- _Information_
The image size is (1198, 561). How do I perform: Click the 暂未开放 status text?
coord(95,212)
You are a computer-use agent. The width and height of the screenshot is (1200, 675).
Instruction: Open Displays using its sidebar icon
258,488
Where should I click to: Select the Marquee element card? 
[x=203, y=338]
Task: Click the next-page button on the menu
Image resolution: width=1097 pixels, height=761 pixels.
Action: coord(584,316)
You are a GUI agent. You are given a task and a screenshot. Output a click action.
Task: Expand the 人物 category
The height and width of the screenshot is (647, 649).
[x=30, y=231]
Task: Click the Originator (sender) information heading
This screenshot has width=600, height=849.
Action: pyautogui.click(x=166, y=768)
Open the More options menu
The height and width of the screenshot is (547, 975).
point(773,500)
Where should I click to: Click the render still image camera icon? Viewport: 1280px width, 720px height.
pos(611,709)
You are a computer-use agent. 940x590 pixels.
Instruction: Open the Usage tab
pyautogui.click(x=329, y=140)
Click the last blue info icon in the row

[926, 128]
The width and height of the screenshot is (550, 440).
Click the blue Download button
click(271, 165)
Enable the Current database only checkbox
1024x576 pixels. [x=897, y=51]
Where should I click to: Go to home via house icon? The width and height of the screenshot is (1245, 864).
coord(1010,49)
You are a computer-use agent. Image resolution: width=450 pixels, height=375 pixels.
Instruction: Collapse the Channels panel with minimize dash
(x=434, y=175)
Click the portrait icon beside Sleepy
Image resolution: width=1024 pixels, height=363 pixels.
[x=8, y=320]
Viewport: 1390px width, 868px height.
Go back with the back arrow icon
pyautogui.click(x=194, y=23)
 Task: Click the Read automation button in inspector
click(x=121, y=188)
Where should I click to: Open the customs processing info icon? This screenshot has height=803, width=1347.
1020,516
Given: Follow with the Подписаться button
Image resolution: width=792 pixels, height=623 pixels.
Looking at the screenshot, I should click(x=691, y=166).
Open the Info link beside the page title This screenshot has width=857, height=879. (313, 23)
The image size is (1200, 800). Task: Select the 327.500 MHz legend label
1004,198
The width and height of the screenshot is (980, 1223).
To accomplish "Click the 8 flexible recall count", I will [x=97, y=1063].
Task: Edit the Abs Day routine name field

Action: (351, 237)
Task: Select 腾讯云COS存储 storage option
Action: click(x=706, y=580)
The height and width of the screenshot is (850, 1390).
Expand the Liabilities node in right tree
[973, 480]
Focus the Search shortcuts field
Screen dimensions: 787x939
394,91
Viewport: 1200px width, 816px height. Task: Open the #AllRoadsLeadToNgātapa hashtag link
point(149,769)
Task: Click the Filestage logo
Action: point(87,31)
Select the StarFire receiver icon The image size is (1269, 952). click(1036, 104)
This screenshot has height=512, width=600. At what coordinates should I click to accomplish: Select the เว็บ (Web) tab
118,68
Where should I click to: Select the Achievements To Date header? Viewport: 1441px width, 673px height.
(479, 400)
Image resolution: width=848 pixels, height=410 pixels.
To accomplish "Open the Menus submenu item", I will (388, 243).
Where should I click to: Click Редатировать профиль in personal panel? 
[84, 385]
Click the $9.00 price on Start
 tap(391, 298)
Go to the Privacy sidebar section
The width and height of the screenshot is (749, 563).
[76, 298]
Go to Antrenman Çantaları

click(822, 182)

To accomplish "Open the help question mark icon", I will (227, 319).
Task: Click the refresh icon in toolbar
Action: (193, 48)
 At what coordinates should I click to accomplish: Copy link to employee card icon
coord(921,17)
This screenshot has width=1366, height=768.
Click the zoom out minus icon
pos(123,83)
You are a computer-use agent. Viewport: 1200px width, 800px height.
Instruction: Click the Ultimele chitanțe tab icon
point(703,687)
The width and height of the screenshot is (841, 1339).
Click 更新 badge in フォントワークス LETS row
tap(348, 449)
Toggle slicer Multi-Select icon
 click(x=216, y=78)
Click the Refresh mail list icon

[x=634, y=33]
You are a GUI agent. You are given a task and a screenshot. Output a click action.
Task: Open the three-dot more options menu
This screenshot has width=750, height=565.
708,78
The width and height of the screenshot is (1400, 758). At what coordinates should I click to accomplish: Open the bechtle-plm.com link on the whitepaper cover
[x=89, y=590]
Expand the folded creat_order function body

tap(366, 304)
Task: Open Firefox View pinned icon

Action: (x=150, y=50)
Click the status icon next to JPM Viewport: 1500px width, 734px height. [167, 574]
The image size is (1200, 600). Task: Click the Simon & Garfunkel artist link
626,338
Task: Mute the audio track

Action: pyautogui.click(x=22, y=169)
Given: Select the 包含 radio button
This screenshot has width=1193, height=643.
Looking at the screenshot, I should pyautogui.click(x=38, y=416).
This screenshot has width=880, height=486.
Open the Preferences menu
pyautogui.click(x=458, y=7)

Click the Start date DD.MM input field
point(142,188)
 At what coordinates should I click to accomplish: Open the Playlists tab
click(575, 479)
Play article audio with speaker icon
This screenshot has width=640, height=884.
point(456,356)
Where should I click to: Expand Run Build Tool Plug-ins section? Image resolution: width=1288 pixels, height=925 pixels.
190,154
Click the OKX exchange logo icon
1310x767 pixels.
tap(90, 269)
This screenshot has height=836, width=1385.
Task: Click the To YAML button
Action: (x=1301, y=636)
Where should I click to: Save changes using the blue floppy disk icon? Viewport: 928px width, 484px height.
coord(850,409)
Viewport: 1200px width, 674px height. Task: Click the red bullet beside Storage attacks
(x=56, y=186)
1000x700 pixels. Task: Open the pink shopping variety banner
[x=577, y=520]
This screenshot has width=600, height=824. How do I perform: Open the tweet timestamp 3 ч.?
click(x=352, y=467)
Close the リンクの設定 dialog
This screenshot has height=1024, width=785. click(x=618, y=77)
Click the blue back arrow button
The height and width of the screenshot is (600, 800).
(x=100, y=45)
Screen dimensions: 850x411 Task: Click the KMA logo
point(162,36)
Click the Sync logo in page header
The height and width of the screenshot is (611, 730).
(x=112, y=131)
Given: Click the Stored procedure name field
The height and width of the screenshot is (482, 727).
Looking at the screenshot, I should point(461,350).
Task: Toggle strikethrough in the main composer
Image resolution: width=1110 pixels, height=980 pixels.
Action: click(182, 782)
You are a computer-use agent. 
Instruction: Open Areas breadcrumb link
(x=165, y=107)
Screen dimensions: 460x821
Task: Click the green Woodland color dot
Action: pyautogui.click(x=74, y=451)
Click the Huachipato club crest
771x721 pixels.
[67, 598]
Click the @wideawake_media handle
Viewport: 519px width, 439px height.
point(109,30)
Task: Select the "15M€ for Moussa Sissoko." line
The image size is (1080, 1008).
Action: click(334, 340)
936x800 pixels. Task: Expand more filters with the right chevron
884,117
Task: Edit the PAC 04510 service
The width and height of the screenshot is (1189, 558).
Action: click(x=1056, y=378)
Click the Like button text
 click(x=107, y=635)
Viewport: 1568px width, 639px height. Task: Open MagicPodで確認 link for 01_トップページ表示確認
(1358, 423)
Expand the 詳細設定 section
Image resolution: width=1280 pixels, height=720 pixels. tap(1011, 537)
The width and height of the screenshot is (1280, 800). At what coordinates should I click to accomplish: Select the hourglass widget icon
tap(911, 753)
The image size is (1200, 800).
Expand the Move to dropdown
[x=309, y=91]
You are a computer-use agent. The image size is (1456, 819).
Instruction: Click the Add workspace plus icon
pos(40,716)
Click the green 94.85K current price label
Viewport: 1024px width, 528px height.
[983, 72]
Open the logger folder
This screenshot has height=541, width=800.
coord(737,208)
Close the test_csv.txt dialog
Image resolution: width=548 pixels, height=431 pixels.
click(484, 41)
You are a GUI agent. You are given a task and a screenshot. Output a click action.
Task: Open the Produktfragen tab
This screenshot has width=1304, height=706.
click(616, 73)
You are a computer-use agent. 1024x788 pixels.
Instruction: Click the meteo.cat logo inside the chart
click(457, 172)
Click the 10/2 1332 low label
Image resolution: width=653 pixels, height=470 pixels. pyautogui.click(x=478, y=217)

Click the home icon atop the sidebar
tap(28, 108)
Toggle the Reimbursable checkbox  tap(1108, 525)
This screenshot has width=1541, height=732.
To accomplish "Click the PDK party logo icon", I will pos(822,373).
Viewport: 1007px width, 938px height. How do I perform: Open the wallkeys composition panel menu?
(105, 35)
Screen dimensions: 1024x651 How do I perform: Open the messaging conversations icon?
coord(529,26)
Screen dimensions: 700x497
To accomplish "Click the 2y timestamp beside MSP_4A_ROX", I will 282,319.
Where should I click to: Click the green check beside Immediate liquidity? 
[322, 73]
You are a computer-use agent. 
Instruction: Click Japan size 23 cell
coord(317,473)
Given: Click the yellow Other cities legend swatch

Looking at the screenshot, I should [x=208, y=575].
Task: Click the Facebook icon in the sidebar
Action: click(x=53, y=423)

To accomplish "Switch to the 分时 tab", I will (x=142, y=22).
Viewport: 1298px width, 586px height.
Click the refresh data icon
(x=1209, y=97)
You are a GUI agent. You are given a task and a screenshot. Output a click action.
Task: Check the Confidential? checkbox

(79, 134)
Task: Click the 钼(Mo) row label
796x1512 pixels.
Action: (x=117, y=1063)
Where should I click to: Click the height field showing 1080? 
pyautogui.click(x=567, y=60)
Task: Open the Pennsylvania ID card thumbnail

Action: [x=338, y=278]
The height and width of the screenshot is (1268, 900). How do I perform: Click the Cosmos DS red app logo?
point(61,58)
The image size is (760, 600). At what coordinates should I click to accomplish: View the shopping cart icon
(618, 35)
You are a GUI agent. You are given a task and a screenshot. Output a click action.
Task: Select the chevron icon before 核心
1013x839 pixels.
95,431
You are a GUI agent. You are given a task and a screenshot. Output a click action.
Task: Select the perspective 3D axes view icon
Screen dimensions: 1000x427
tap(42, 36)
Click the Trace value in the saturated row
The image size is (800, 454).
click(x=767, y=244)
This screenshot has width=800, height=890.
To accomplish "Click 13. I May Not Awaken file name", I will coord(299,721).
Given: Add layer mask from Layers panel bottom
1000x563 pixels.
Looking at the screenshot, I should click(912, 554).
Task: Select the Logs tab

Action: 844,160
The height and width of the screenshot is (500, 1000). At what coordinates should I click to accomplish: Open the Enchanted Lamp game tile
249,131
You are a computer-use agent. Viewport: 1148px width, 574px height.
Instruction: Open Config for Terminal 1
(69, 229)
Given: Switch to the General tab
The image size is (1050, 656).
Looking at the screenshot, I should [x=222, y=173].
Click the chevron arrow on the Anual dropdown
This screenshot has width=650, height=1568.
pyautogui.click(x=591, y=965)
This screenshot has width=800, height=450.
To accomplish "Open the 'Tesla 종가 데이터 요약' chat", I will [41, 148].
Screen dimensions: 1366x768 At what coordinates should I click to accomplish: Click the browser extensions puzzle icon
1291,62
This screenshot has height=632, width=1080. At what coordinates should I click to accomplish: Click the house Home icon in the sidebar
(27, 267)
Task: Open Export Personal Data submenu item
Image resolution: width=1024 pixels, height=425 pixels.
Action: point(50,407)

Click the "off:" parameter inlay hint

- _What to work on_
Report every line of the preceding listing where the string "item" occurs.

- _Result of the exercise_
To accomplish "Open the Menus submenu item", I will (388, 243).
Task: Open Export Personal Data submenu item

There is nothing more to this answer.